▸ **Short exercise 1**:
Answer these questions about the charitable giving excerpt, one per line:
(a) On what date does Giving Tuesday fall this year?
(b) What share of last year's giving came from foundations?
(c) Of the wealth projected to be transferred through 2048, how much is expected to go to charity?
▸ **Short exercise 2**:
For each statement, say whether it agrees with the charitable giving excerpt, and quote the words that decide it.
(a) Corporations accounted for a larger share of last year's giving than bequests did.
(b) Health received 10 percent of charitable dollars in 2024.
(c) Education was among the categories with the largest year-over-year percentage increases in donations.
▸ **Short exercise 3**: Rewrite the charitable giving excerpt from "Who Is Contributing?" to "at 7 percent.", swapping "corporations" for "businesses".

This year, Giving Tuesday (not to be confused with the spending holidays of Black Friday or Cyber Monday) is December 2nd.  

Who Is Contributing?

Individuals donate most of the nation’s charitable contributions – by a lot. In total, 66 percent of last year’s giving came from individuals, an 8.2 percent increase from the prior year. The closest runner-up was foundations at 19 percent, followed by bequests at 8 percent and corporations at 7 percent.

The bequest slice of the charitable contribution pie may be set to expand in the coming years as the ‘Great Wealth Transfer’ from older generations continues. Cerulli Associates projects that wealth transferred through 2048 will total $124 trillion—$105 trillion is expected to flow to heirs, while $18 trillion will go to charity.3

Where Are Contributions Going? 

In 2024, nearly half of all charitable dollars went to religion (23 percent), Human Services (14 percent), and Education (14 percent). The rest was spread among Foundations (11 percent), Public-Society Benefit (11 percent), Health (10 percent), International Affairs (6 percent), Arts/Culture/Humanities (4 percent), Environment/Animals (3 percent), and the rest went to other small categories. The largest year-over-year percentage increases in donations went to Public-Society Benefits, International Affairs, and Education.

How Do You Choose a Charity to Support?

With so many charities seeking your support, choosing which ones to donate to can be difficult. By researching and preparing, you can find a charity that aligns with your values and uses your donation wisely.

  • Research the Charity: Use publicly available sources to understand what a charity does and who it serves. One factor to consider is the group’s transparency and accountability in financial reporting and program effectiveness. You can also get information on websites such as Charity Navigator, GuideStar, or the Better Business Bureau’s Wise Giving Alliance.
  • Understand the Mission and Impact: Another factor to consider is whether the organization’s values and goals align with yours. Look for a clear and measurable impact on the community or cause they serve. Consider the scope of their programs and services.

▸ **Source data**:
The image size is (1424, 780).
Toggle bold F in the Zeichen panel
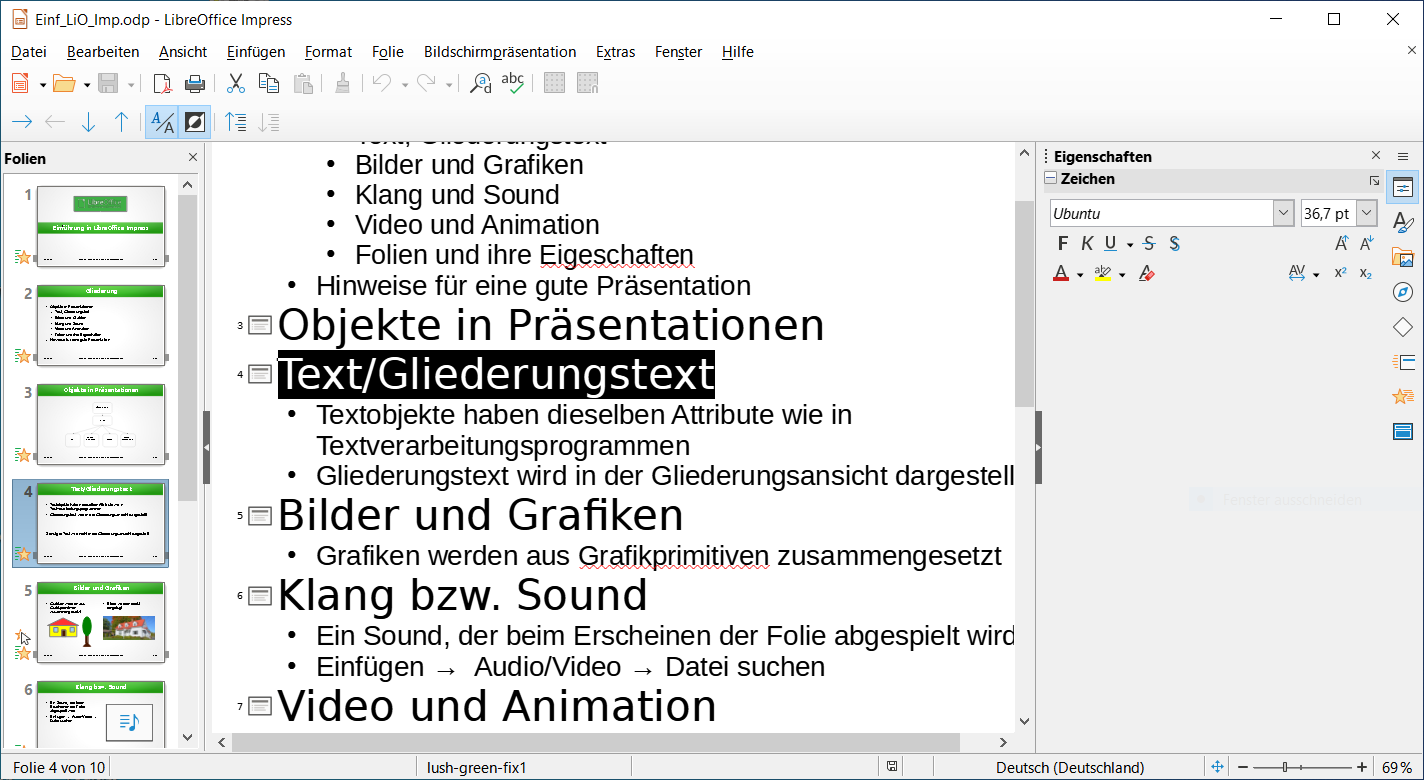point(1062,244)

▸ **Correct output 1**:
(a) December 2nd
(b) 19 percent
(c) $18 trillion

▸ **Correct output 2**:
(a) No: "followed by bequests at 8 percent and corporations at 7 percent"
(b) Yes: "Health (10 percent)"
(c) Yes: "The largest year-over-year percentage increases in donations went to Public-Society Benefits, International Affairs, and Education."

▸ **Correct output 3**:
Who Is Contributing?

Individuals donate most of the nation’s charitable contributions – by a lot. In total, 66 percent of last year’s giving came from individuals, an 8.2 percent increase from the prior year. The closest runner-up was foundations at 19 percent, followed by bequests at 8 percent and businesses at 7 percent.